━━━ Input data
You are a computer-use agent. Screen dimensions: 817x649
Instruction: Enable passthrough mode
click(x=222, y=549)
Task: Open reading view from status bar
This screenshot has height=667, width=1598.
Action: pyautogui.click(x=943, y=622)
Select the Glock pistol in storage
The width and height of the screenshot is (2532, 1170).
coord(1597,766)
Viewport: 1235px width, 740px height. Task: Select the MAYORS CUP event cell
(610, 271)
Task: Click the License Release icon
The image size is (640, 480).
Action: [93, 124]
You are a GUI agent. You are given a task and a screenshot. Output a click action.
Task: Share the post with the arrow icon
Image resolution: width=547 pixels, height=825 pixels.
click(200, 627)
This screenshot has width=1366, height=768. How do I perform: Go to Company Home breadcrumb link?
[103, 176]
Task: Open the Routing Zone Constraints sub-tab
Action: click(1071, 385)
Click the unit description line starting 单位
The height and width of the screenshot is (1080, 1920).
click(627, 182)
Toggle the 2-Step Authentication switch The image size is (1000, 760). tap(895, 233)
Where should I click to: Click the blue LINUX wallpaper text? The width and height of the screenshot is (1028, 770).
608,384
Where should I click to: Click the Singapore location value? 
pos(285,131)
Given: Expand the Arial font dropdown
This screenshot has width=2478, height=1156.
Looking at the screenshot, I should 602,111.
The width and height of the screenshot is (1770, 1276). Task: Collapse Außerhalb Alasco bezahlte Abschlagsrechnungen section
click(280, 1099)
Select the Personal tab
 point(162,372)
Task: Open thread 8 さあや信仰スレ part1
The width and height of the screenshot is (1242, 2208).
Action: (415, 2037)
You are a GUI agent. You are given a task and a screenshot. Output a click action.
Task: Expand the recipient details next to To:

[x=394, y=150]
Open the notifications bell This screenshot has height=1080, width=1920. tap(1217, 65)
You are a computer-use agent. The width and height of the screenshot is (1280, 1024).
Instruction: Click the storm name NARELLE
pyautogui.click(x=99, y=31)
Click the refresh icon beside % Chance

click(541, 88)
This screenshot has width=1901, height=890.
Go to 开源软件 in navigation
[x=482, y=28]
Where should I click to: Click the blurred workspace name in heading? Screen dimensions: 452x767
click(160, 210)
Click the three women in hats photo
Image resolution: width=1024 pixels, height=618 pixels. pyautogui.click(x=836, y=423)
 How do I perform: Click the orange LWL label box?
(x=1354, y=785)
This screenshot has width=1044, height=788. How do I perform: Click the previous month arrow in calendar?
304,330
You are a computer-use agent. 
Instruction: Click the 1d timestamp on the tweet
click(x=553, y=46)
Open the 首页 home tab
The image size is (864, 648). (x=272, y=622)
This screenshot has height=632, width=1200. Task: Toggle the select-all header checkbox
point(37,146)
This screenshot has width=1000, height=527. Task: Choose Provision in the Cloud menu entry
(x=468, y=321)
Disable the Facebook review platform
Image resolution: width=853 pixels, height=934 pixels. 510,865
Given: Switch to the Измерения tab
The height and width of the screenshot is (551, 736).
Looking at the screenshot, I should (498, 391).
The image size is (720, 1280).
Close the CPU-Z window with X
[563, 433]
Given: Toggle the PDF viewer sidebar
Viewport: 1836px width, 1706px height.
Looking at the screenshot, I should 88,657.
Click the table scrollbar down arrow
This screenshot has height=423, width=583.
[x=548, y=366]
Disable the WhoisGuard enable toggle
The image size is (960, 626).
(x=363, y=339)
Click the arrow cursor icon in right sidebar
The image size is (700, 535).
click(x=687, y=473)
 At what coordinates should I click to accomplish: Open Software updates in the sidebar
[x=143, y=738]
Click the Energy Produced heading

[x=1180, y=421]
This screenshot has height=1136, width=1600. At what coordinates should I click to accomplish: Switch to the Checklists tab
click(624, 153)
━━━━━━
Output every line of the entries above as a JSON list of strings, one string per line, leaving out blank lines.

▶ _Output of the task_
[
  "You are a computer-use agent. Screen dimensions: 817x649",
  "Instruction: Enable passthrough mode",
  "click(x=222, y=549)",
  "Task: Open reading view from status bar",
  "This screenshot has height=667, width=1598.",
  "Action: pyautogui.click(x=943, y=622)",
  "Select the Glock pistol in storage",
  "The width and height of the screenshot is (2532, 1170).",
  "coord(1597,766)",
  "Viewport: 1235px width, 740px height. Task: Select the MAYORS CUP event cell",
  "(610, 271)",
  "Task: Click the License Release icon",
  "The image size is (640, 480).",
  "Action: [93, 124]",
  "You are a GUI agent. You are given a task and a screenshot. Output a click action.",
  "Task: Share the post with the arrow icon",
  "Image resolution: width=547 pixels, height=825 pixels.",
  "click(200, 627)",
  "This screenshot has width=1366, height=768. How do I perform: Go to Company Home breadcrumb link?",
  "[103, 176]",
  "Task: Open the Routing Zone Constraints sub-tab",
  "Action: click(1071, 385)",
  "Click the unit description line starting 单位",
  "The height and width of the screenshot is (1080, 1920).",
  "click(627, 182)",
  "Toggle the 2-Step Authentication switch The image size is (1000, 760). tap(895, 233)",
  "Where should I click to: Click the blue LINUX wallpaper text? The width and height of the screenshot is (1028, 770).",
  "608,384",
  "Where should I click to: Click the Singapore location value? ",
  "pos(285,131)",
  "Given: Expand the Arial font dropdown",
  "This screenshot has width=2478, height=1156.",
  "Looking at the screenshot, I should 602,111.",
  "The width and height of the screenshot is (1770, 1276). Task: Collapse Außerhalb Alasco bezahlte Abschlagsrechnungen section",
  "click(280, 1099)",
  "Select the Personal tab",
  " point(162,372)",
  "Task: Open thread 8 さあや信仰スレ part1",
  "The width and height of the screenshot is (1242, 2208).",
  "Action: (415, 2037)",
  "You are a GUI agent. You are given a task and a screenshot. Output a click action.",
  "Task: Expand the recipient details next to To:",
  "[x=394, y=150]",
  "Open the notifications bell This screenshot has height=1080, width=1920. tap(1217, 65)",
  "You are a computer-use agent. The width and height of the screenshot is (1280, 1024).",
  "Instruction: Click the storm name NARELLE",
  "pyautogui.click(x=99, y=31)",
  "Click the refresh icon beside % Chance",
  "click(541, 88)",
  "This screenshot has width=1901, height=890.",
  "Go to 开源软件 in navigation",
  "[x=482, y=28]",
  "Where should I click to: Click the blurred workspace name in heading? Screen dimensions: 452x767",
  "click(160, 210)",
  "Click the three women in hats photo",
  "Image resolution: width=1024 pixels, height=618 pixels. pyautogui.click(x=836, y=423)",
  " How do I perform: Click the orange LWL label box?",
  "(x=1354, y=785)",
  "This screenshot has width=1044, height=788. How do I perform: Click the previous month arrow in calendar?",
  "304,330",
  "You are a computer-use agent. ",
  "Instruction: Click the 1d timestamp on the tweet",
  "click(x=553, y=46)",
  "Open the 首页 home tab",
  "The image size is (864, 648). (x=272, y=622)",
  "This screenshot has height=632, width=1200. Task: Toggle the select-all header checkbox",
  "point(37,146)",
  "This screenshot has width=1000, height=527. Task: Choose Provision in the Cloud menu entry",
  "(x=468, y=321)",
  "Disable the Facebook review platform",
  "Image resolution: width=853 pixels, height=934 pixels. 510,865",
  "Given: Switch to the Измерения tab",
  "The height and width of the screenshot is (551, 736).",
  "Looking at the screenshot, I should (498, 391).",
  "The image size is (720, 1280).",
  "Close the CPU-Z window with X",
  "[563, 433]",
  "Given: Toggle the PDF viewer sidebar",
  "Viewport: 1836px width, 1706px height.",
  "Looking at the screenshot, I should 88,657.",
  "Click the table scrollbar down arrow",
  "This screenshot has height=423, width=583.",
  "[x=548, y=366]",
  "Disable the WhoisGuard enable toggle",
  "The image size is (960, 626).",
  "(x=363, y=339)",
  "Click the arrow cursor icon in right sidebar",
  "The image size is (700, 535).",
  "click(x=687, y=473)",
  " At what coordinates should I click to accomplish: Open Software updates in the sidebar",
  "[x=143, y=738]",
  "Click the Energy Produced heading",
  "[x=1180, y=421]",
  "This screenshot has height=1136, width=1600. At what coordinates should I click to accomplish: Switch to the Checklists tab",
  "click(624, 153)"
]